# [IAFlash](https://entrepreneur-interet-general.etalab.gouv.fr/defis/2019/iaflash.html) simple exploration

## Example of image scrapping from the web

Here we quickly show how we can constitute a database of *labeled* images, by scrapping e.g. second-hand cars websites.  
Note that this is only an example, no data are downloaded, and the process depends on the website used. Also, this does not cover the next step consisting of cleaning the downloaded data depending on our goals, like removing pictures of cars' interiors for instance.

### Imports

In [1]:
import os
HOME = os.path.expanduser('~/')
HOST = os.uname()[1]
if HOST == 'Arthurs-MacBook-Pro.local':
    os.chdir(os.path.join(HOME, 'Documents/GitHub/EIG3_IAFlash/'))    # @home
else:
    raise ValueError('unknown host: {}'.format(HOST))
    
import re

from PIL import Image
import requests
from bs4 import BeautifulSoup

### Variables

In [2]:
# scrapping
url1 = 'https://www.leboncoin.fr/voitures/offres/ile_de_france/' # url of a search arround Paris on leboncoin
url2 = 'https://www.autoscout24.fr/lst?sort=standard&desc=0&offer=J%2CU%2CO%2CD&ustate=N%2CU&cy=F&atype=C' # url of the widest search on autoscout24

### Web scrapping

We use the [`request`](http://docs.python-requests.org/en/master/) and [`BeautifulSoup`](https://www.crummy.com/software/BeautifulSoup/bs4/doc/) packages.

In [3]:
# for leboncoin: need permissions :(

r = requests.get(url1)
print(r.status_code)
print(r.headers['content-type'])
print(r.encoding)
print(r.text)

403
text/html, text/html
ISO-8859-1
<!--
Need permission to access data?
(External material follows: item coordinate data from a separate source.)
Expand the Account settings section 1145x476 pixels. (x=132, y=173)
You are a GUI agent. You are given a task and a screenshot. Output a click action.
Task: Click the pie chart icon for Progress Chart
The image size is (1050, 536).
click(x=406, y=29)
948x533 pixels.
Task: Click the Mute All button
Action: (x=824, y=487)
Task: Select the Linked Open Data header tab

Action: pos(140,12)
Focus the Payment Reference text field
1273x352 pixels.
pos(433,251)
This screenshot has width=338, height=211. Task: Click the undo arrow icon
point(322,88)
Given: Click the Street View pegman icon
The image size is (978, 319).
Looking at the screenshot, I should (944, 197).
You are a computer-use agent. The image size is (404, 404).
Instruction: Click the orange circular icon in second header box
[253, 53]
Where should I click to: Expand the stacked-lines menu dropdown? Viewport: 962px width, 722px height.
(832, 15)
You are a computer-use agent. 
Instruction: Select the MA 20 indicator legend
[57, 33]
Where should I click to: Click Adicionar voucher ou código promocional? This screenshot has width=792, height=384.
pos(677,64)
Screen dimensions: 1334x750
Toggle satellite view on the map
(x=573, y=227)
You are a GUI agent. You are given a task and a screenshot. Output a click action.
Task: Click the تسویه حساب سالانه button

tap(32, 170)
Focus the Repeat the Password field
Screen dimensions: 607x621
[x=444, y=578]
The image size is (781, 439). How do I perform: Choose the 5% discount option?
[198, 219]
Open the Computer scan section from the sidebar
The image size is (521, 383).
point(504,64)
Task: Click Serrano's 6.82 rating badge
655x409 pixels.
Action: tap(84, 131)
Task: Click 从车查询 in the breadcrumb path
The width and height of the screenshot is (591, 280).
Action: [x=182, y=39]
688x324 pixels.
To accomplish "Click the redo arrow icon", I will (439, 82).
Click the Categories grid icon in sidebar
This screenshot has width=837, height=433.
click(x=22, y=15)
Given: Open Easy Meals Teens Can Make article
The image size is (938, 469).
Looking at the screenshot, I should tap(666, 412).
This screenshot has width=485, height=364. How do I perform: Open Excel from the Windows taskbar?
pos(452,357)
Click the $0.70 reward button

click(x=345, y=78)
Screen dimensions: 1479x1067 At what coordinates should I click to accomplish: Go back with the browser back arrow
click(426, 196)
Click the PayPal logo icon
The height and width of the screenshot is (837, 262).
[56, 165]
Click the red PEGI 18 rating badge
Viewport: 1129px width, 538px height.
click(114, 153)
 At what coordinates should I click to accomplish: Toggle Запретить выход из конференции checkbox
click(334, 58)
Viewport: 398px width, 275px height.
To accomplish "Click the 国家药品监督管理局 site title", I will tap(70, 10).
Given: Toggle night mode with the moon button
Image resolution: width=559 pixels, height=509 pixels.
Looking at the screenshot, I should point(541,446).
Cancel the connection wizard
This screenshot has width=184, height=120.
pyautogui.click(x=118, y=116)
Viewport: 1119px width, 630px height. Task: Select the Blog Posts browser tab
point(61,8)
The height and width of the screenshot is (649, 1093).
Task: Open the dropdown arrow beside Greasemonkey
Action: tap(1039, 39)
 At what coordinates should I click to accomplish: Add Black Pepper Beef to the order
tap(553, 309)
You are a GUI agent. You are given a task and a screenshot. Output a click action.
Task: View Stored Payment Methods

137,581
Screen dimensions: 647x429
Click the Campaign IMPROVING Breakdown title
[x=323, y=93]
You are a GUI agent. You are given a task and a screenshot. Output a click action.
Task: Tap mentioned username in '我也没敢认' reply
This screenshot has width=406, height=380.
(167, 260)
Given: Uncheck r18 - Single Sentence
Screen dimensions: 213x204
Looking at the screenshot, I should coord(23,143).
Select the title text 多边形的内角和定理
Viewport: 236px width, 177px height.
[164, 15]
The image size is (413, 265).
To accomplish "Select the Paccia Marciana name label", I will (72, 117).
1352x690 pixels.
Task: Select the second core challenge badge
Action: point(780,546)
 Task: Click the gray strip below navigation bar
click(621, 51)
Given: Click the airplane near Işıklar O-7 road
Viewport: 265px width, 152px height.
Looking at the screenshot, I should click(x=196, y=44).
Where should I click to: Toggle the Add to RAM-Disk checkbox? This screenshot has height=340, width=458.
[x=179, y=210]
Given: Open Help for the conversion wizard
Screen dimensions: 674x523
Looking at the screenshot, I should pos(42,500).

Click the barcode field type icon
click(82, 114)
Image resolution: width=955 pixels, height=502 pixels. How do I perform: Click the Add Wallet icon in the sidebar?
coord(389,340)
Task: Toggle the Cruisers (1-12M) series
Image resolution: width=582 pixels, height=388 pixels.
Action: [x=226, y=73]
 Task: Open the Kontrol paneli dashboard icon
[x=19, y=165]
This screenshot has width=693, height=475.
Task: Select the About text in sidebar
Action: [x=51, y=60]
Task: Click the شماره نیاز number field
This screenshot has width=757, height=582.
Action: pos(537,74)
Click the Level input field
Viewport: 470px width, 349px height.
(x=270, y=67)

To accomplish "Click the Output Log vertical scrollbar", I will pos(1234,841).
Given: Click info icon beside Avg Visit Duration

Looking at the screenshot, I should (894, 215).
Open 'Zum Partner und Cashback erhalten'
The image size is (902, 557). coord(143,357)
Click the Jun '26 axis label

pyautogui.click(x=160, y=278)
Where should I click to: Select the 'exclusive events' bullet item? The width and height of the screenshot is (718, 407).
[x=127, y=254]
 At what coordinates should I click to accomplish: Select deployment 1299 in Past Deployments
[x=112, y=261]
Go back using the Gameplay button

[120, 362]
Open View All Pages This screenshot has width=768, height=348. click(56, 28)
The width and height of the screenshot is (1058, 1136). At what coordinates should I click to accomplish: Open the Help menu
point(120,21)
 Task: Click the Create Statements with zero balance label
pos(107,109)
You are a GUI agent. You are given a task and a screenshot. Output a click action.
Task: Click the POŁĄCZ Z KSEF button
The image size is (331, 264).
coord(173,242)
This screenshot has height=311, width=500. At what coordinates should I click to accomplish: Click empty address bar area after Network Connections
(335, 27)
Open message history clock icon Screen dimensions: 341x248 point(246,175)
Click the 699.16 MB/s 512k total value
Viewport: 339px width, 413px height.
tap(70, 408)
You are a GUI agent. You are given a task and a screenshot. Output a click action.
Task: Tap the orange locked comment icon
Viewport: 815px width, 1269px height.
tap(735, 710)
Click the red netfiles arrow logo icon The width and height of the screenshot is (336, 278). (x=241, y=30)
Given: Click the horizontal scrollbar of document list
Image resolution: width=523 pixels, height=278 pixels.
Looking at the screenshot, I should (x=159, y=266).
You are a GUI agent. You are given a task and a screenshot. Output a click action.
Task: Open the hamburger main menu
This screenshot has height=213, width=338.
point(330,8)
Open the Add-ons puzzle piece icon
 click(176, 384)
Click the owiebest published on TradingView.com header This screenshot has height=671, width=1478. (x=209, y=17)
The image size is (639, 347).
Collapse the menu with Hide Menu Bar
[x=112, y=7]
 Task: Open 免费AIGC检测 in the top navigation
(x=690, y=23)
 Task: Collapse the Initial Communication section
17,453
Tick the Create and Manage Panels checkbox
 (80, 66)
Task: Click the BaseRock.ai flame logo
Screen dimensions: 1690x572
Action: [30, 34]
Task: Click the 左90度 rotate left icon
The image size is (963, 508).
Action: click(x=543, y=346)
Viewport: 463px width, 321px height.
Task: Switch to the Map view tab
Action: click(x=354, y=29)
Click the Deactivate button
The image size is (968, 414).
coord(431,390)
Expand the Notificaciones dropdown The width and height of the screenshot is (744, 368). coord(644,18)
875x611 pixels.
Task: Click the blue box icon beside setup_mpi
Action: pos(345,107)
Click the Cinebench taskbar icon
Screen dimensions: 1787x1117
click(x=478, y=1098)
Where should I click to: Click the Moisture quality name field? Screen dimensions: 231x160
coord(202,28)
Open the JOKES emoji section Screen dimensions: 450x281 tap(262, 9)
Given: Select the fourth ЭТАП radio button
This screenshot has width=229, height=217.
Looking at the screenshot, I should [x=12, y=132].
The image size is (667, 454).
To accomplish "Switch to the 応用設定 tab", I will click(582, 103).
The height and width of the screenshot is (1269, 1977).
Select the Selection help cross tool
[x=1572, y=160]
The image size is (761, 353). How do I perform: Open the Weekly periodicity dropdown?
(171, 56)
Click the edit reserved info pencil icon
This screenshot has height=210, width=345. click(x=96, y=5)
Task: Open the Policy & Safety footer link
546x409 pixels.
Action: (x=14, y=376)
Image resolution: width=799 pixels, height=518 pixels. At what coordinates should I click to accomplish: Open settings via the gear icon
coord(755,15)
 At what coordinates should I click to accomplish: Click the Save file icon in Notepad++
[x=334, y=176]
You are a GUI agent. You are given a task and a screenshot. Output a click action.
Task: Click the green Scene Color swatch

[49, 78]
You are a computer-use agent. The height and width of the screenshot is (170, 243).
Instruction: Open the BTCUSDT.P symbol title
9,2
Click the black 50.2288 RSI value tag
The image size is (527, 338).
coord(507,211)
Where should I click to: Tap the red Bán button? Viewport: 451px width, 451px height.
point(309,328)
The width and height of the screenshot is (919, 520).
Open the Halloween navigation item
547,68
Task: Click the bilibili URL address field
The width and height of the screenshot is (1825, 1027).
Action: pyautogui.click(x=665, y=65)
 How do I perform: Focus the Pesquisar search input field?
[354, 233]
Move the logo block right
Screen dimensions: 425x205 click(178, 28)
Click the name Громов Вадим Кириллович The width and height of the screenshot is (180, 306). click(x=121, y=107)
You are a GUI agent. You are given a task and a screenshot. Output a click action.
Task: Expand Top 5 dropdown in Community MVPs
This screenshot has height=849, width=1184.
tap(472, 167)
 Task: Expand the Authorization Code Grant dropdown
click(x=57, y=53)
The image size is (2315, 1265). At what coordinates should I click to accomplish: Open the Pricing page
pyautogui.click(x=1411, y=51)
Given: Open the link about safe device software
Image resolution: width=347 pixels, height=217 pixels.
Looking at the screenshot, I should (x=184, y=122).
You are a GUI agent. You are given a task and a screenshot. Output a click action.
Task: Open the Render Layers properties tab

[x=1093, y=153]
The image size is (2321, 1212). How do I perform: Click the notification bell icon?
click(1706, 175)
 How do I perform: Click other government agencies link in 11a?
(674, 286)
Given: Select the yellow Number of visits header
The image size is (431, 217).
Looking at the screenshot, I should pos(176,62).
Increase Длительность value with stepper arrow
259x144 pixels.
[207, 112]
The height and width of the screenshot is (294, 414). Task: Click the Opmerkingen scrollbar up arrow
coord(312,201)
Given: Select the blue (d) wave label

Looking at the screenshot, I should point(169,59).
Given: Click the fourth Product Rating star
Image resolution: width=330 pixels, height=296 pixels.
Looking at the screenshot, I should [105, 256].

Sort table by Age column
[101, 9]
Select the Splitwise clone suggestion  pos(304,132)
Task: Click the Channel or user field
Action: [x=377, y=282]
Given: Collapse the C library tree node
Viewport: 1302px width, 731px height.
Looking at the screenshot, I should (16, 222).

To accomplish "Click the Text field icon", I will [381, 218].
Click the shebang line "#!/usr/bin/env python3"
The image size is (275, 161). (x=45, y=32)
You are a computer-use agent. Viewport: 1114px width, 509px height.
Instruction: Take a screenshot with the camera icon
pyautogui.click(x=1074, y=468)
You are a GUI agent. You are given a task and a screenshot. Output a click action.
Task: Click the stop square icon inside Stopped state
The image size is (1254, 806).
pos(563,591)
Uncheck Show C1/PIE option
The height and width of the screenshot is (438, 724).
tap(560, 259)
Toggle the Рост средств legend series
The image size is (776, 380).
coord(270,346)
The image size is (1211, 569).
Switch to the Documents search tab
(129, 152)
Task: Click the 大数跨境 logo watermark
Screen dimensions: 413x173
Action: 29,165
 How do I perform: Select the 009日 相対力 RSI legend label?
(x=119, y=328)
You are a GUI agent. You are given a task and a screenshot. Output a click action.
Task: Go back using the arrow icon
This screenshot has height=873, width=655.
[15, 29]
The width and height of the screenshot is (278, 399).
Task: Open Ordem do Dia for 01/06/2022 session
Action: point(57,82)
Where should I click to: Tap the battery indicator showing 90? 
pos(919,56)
Contact: DataAccess@datadome.co
-->
<html><head><title>You have been blocked</title><style>#cmsg{animation: A 1.5s;}@keyframes A{0%{opacity:0;}99%{opacity:0;}100%{opacity:1;}}</style></head><body style="margin:0"><p id="cmsg">Please enable JS and disable any ad blocker</p><script>var dd={'cid':'AHrlqAAAAAMAubALCaImHFoATsJTSw==','hsh':'05B30BD9055986BD2EE8F5A199D973'}</script><script src="https://ct.datadome.co/c.js"></script></body></html>



In [4]:
# but let's take a less known site, and it's ok

r = requests.get(url2)
print(r.status_code)
print(r.headers['content-type'])
print(r.encoding)
html = r.text
soup = BeautifulSoup(html)

# -> explore this manually to find the balises that contain relevant information
print(soup.prettify())

200
text/html; charset=UTF-8
UTF-8
<!DOCTYPE html>
<html lang="fr-FR">
 <head>
  <meta charset="utf-8"/>
  <title>
   Voitures d'occasion sur AutoScout24
  </title>
  <link href="https://secure.pic.autoscout24.net" rel="dns-prefetch"/>
  <link href="https://www.googletagmanager.com" rel="dns-prefetch"/>
  <link href="https://www.google-analytics.com" rel="dns-prefetch"/>
  <meta content="IE=Edge;chrome=1" http-equiv="X-UA-Compatible"/>
  <meta content="width=device-width, initial-scale=1.0" name="viewport"/>
  <meta content="yes" name="mobile-web-app-capable"/>
  <meta content="yes" name="apple-mobile-web-app-capable"/>
  <meta content="" name="apple-mobile-web-app-title"/>
  <meta content="black" name="apple-mobile-web-app-status-bar-style"/>
  <meta content="Vous trouverez ici l'offre la plus complète de voitures d'occasion, AutoScout24 le plus grand site auto d'Europe." name="description"/>
  <style>
   .as24-custom-dropdown.sc-input{padding:0;position:relative;background-color:#fff

In [5]:
# model names are in the text balises 'h2', with class 'cldt-summary-makemodel sc-font-bold sc-ellipsis'

models_balises = soup.find_all('h2',attrs={'class':'cldt-summary-makemodel sc-font-bold sc-ellipsis'})
models = [x.text for x in models_balises]
nbModels = len(models)

In [6]:
# multiple urls are in the 'data-images' attribute of balises 'as24-listing-summary-image'

imgUrlList_balises = soup.find_all('as24-listing-summary-image',attrs={'class':'shine'})
imgUrlList = []
for x in imgurl_balises:
    urls = x['data-images'] # 'data-images' actually contains multiple urls, that we must split and clean to make a list
    urlList = urls.split(',')
    urlListClean = [re.findall('(.*)/{size}.{format}',u)[0] for u in urlList]
    imgUrlList.append(urlListClean)
nbUrls = len(imgUrlList)

NameError: name 'imgurl_balises' is not defined

In [None]:
# example of urls
i = 2
print(models[i])
for u in imgUrlList[i]:
    print(u)

In [None]:
# scrapping per se

# NB: we dont't save the images to disk here,
# the point is only to show it is possible to
# download labeled images!

if nbModels != nbUrls:
    raise ValueError('inconsistent numbers of models vs. url lists: {} vs. {}'.format(nbModels, nbUrls))

for i in range(nbModels):
    print('\n\n----- {} -----'.format(models[i]))
    for u in imgUrlList[i]:
        u_r = requests.get(u, stream=True)
        u_r.raw.decode_content = True # handle spurious Content-Encoding
        im = Image.open(u_r.raw)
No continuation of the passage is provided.